Nenhuma frase resume tão bem o Brasil. Mais de 512 anos depois de Cabral pintar por aqui, o Brasilzão continua dando apito para índio. E os índios, claro, somos nós.

Nada aqui é feito para resolver. É tudo cosmética. “Tudo perfumaria”, como diz um amigo.

Este país só funciona quando tem alguém de fora olhando. E a Rio +20 foi mais uma prova.

O trânsito está péssimo? Fácil: suspendam-se as aulas.

O Edward Norton não consegue chegar do hotel à praia do Leblon? É só dar folga para o funcionalismo público.

Aqui perto de casa, o posto da Polícia Rodoviária em Mambucaba (RJ), fechado há dois anos por falta de efetivo, foi reaberto – mas só para a Rio+20. Depois que a Hillary for embora, fecha de novo. E os bananas dos moradores que se danem.

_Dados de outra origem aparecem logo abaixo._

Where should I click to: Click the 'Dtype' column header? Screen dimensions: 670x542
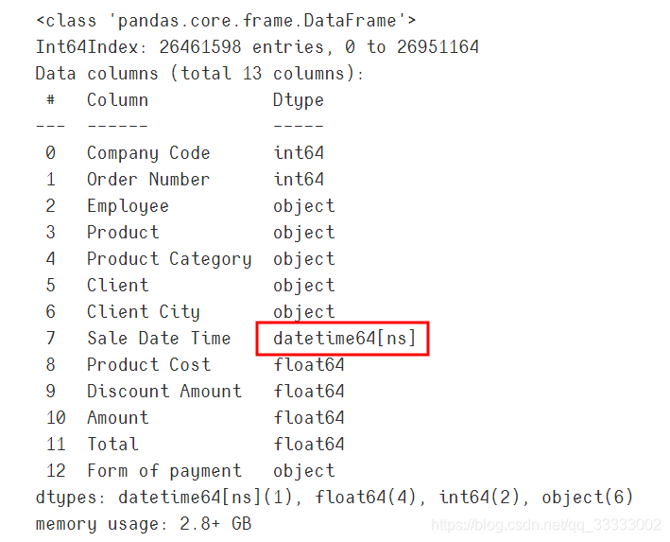point(299,100)
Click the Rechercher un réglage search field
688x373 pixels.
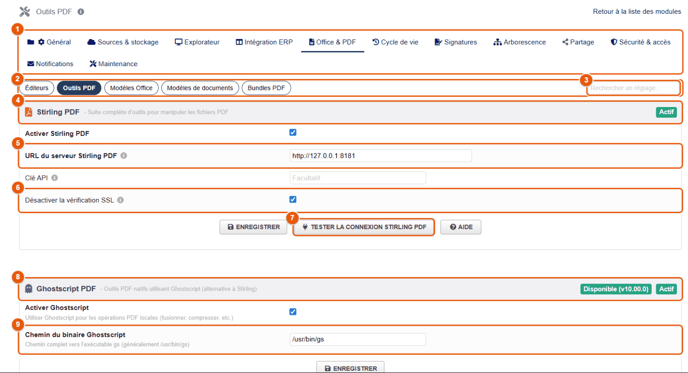tap(633, 88)
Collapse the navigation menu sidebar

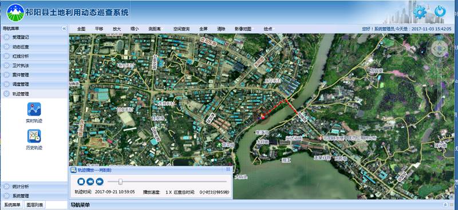64,29
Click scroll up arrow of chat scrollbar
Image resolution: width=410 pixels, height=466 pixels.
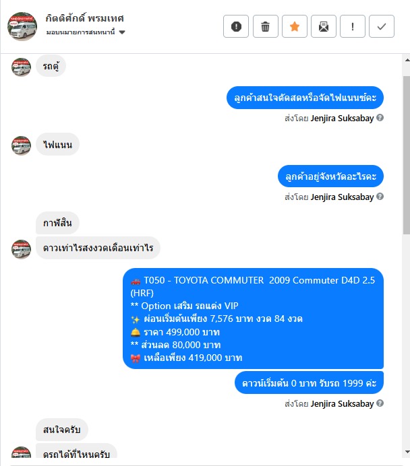click(407, 61)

Um amigo, velejador, navega com a família há anos pela costa do Rio de Janeiro e raramente vê um barco da Marinha patrulhando os mares. Durante a Rio+20, seu veleiro foi parado QUATRO VEZES em dois dias, incluindo uma inspeção com direito a oficiais armados entrando na embarcação.

Dá para levar a sério uma conferência que teve palestra de Luciano Huck, multado pela Justiça por crime ambiental, ao cercar uma praia com bóias para impedir a entrada de “indesejáveis”?

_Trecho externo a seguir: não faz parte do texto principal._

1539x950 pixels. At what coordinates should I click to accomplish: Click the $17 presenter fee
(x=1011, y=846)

“Ah, mas o que importa na Rio+20 é o documento final”, dirão alguns.

Discordo. Não interessa o documento. Porque o Brasil não vai cumprir nada. Não existe vontade política de fiscalizar nada. É só blablabá. Só perfumaria.

Veja só: uma conhecida, que trabalhou na montagem do stand de um órgão público na Rio+20, disse que o custo do stand, cujo objetivo era “divulgar as ações sociais e sustentáveis” do tal órgão, equivale a três vezes o orçamento anual de uma APA (Área de Preservação Ambiental) daqui da região, que protege uma área de 33 mil hectares.

Esta APA não tem verba, não tem apoio, não tem nada. Uma de suas funções é fiscalizar obras irregulares na costa, mas nem barco ela tem. Só falta o governo mandar os fiscais saírem a nado por aí.

Curiosamente, alguns dos muitos crimes ambientais na costeira – e que deveriam ser fiscalizados por esta APA – são cometidos por bilionários que construíram mansões em áreas de preservação. E alguns destes ricaços estavam na Rio+20, divulgando suas ações em prol da natureza e da humanidade. Não é lindo?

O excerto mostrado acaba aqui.